- Do this -
Gather each line of the Recorded data below that contains the string "label" and copy it unchanged. The match is case-sensitive.

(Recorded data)
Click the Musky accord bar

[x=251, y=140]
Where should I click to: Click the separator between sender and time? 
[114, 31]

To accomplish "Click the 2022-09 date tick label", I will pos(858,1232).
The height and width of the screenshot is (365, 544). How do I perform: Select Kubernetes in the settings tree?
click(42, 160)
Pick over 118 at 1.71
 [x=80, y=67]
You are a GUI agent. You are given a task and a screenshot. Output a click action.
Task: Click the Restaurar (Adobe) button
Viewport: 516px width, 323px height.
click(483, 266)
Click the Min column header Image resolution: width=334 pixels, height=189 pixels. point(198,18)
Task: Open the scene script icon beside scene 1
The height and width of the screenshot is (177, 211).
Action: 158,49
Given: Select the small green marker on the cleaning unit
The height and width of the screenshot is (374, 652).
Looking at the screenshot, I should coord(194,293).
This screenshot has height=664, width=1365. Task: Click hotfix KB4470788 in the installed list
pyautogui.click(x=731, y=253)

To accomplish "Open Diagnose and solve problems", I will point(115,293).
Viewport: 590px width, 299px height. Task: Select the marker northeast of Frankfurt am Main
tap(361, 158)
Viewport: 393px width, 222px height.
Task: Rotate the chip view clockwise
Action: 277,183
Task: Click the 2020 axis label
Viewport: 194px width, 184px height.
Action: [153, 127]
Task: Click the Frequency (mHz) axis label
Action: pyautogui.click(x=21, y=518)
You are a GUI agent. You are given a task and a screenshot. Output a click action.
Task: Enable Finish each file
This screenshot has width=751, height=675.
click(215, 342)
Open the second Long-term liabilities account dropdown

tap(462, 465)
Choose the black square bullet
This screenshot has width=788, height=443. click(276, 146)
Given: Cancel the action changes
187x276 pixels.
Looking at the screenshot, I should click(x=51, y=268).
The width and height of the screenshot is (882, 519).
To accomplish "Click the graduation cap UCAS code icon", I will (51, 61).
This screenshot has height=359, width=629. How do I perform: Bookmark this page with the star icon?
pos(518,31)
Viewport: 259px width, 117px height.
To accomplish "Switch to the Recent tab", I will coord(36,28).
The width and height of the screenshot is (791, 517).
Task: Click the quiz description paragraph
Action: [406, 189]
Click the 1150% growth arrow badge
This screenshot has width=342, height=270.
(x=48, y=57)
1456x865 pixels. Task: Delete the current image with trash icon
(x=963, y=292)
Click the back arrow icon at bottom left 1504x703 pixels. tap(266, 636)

- Answer for this exercise -
To accomplish "Click the 2022-09 date tick label", I will pos(858,1232).
Task: Click the 2020 axis label
Task: Click the Frequency (mHz) axis label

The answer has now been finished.